Which lines of the listing below contain the word "This" with the same capitalization? Show each one in full.

(Entries for locating words and elements)

■ ■ ■ ■ ■ ■ ■

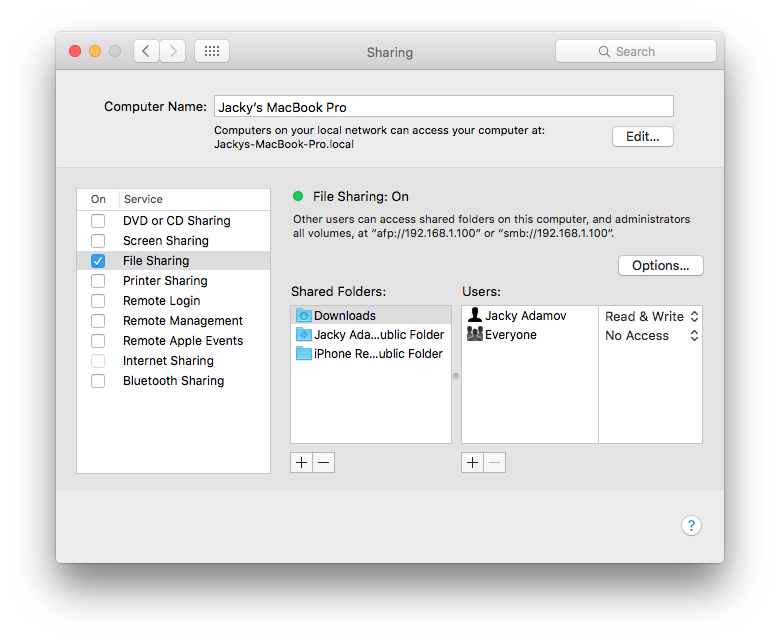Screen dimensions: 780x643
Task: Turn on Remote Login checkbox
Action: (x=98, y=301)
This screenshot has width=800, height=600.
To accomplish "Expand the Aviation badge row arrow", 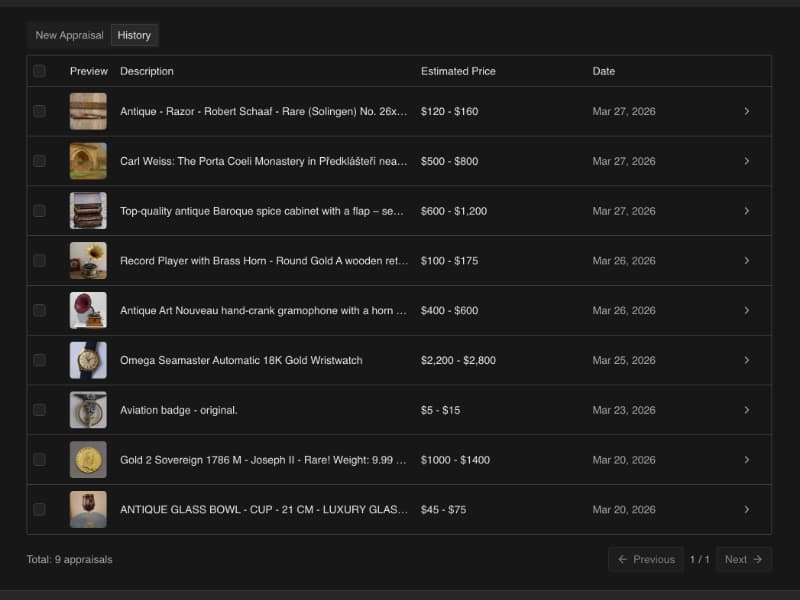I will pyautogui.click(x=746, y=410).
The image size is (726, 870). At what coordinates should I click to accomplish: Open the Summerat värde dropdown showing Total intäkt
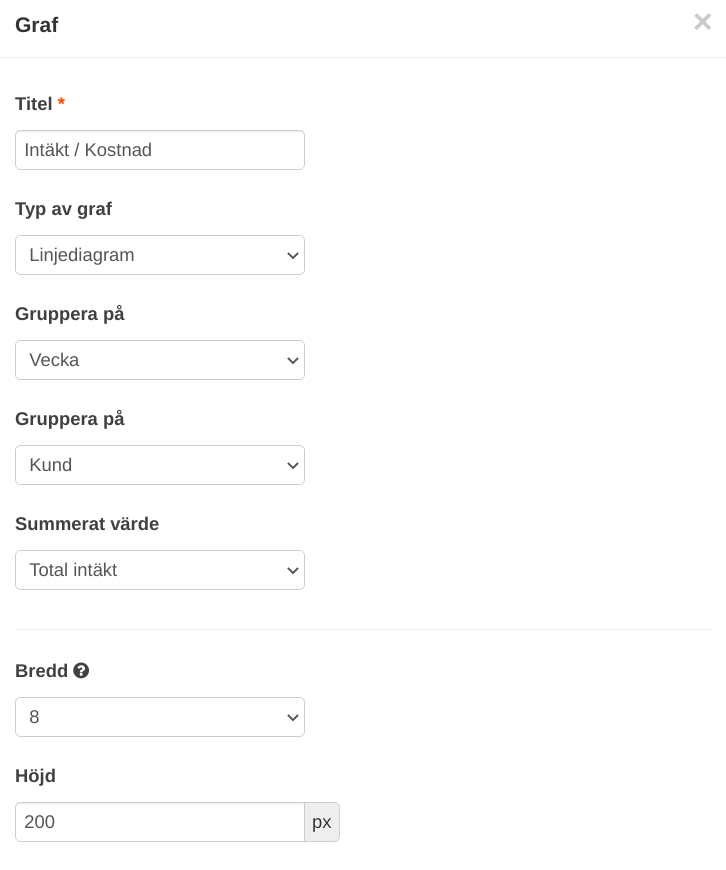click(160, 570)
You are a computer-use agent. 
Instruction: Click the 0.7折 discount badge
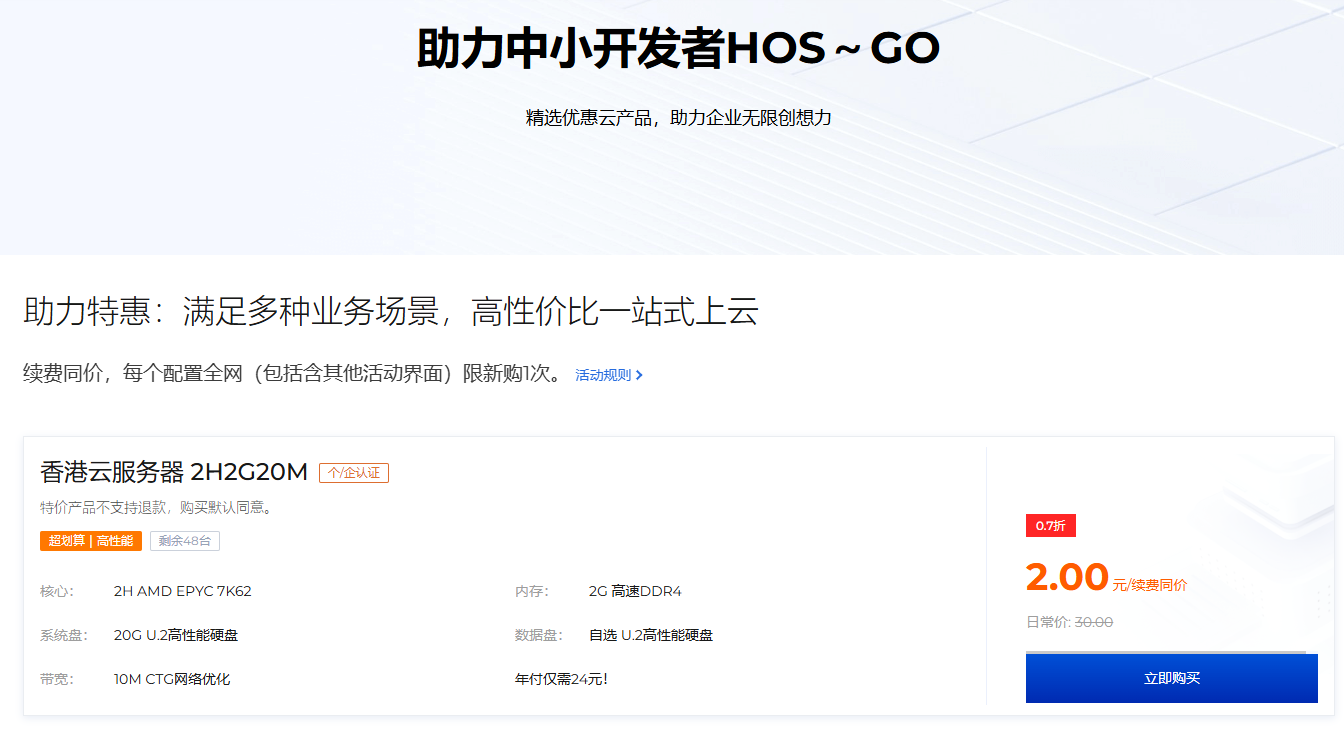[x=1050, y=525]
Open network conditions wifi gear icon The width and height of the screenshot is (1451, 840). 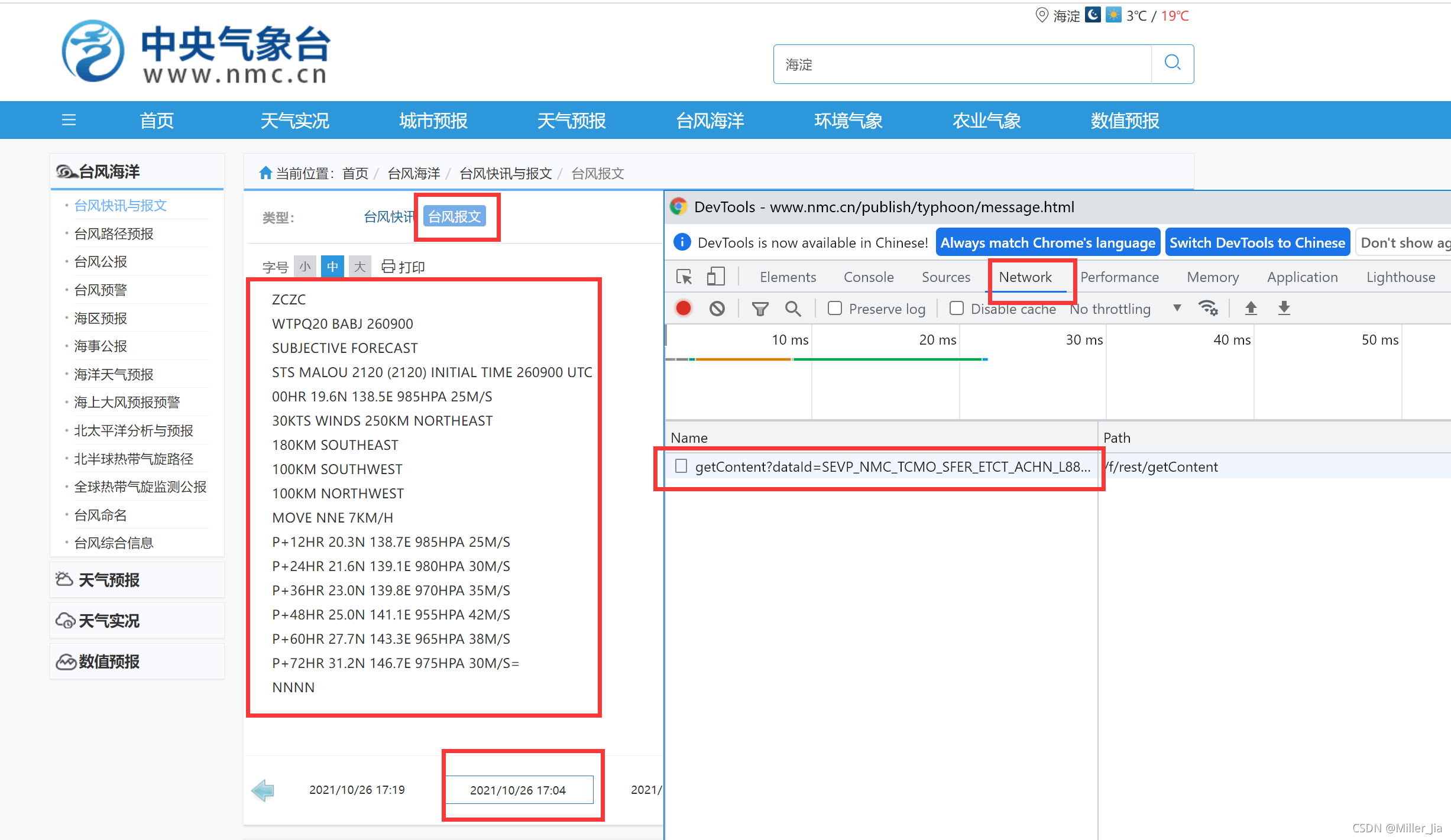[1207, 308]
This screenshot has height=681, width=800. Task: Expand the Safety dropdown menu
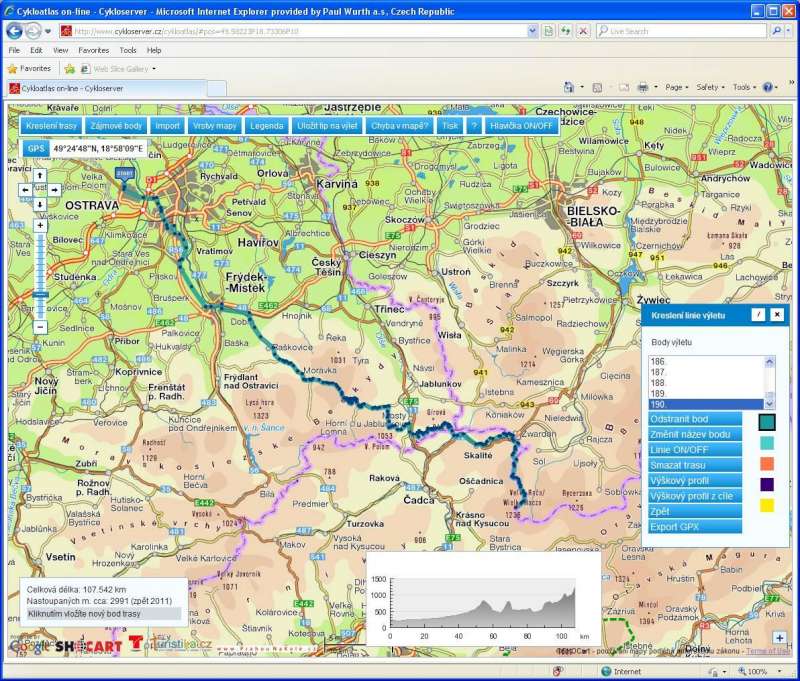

■ ■ ■ ■ ■ ■ ■

» **WRITTEN RESPONSE**:
This screenshot has width=800, height=600.
This screenshot has height=681, width=800. Task: Expand the Safety dropdown menu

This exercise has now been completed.